The climate crisis has turned up the dial on disasters and, as temperatures continue to climb, extreme events are expected to increase and overlap, testing resilience and hampering recovery. Although the ways that individual events are linked to climate change must be studied to be confirmed, the trends tell a troubling story of what’s to come.

“Instead of random extreme weather events, we’re seeing these large-scale anomalies,” said climate scientist Karen McKinnon, who studies climate variability at the University of California, Los Angeles. She also noted the scale of the continent-wide heatwave.

“Most evidence pointed to the extreme 120F temperatures in the Pacific north-west last year as being largely a freak event,” she said. “But if we see it again, that’s a huge signal that something about the underlying physics of the system is changing. If you see two freak events in a row, then you know you need to re-examine your conceptual system.”

As for fires, California – which experienced record-breaking blazes in recent years – has had a milder start to its high-risk season, even with the destructive Oak fire.

“This time last year we had multiple fires burning throughout the state,” Vasquez said, adding that the lack of competition for resources played a big part in enabling crews to attack the fire quickly. “We had so many personnel and they got here quickly because we had a wide range of personnel not assigned to other incidents.”

Still, with months left before the state sees wetting rains that reduce the risks, this could just be the beginning of another fire-filled season.
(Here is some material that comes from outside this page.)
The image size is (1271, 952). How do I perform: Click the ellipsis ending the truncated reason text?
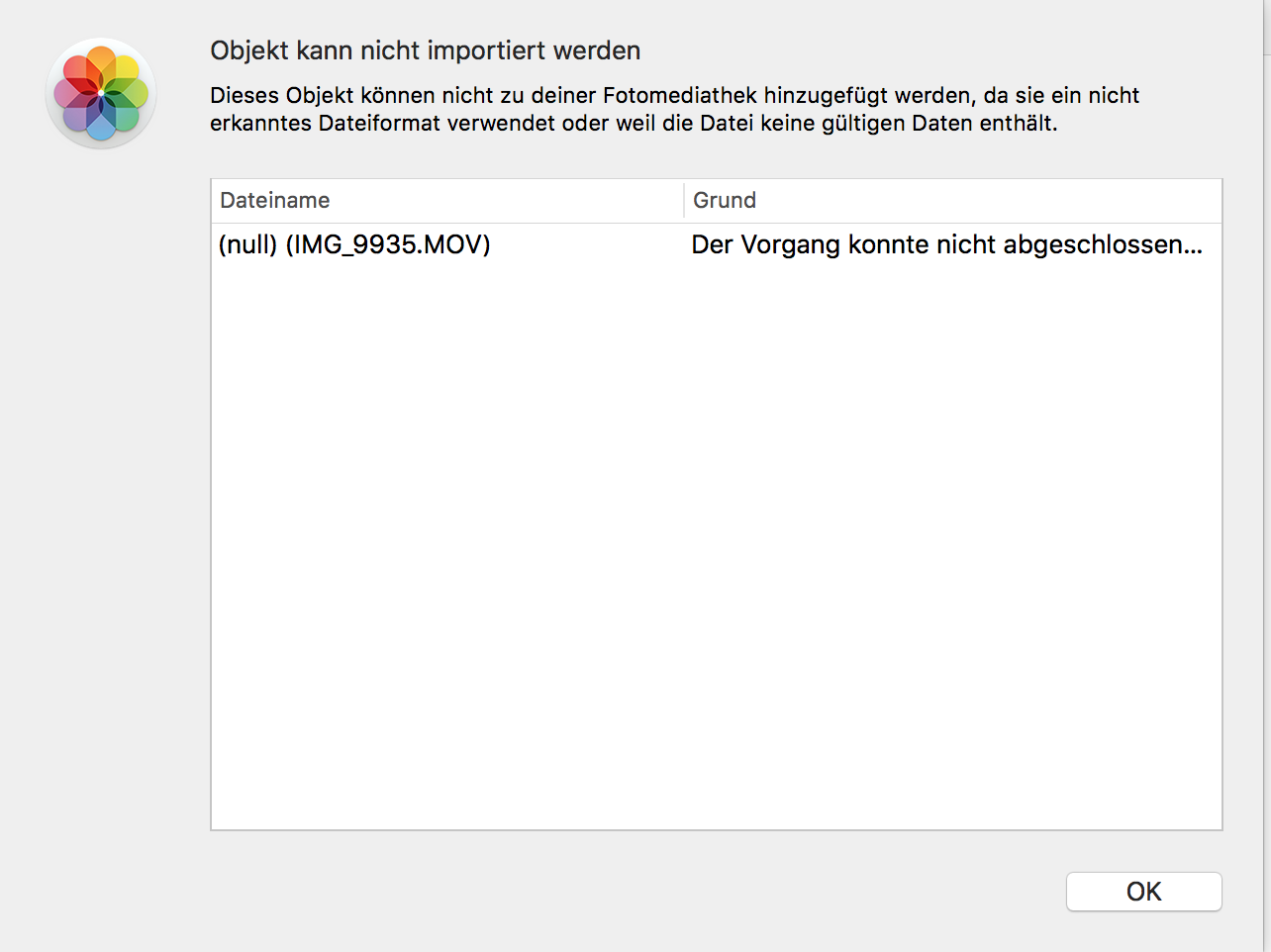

Fires are important to maintaining the health of California’s landscapes, and can improve resilience and ecosystem recovery, especially in forests that are adapted to flames. But high-intensity conditions and an over-abundance of dried fuel have changed fire behavior, resulting in more destructive blazes.

Overgrown parched vegetation across the state is baking in summer heat. Many regions are primed to burn.

“There have been several fires started since the Oak incident started,” Vasquez said, “and that could be a strong indicator of what lies ahead of us.”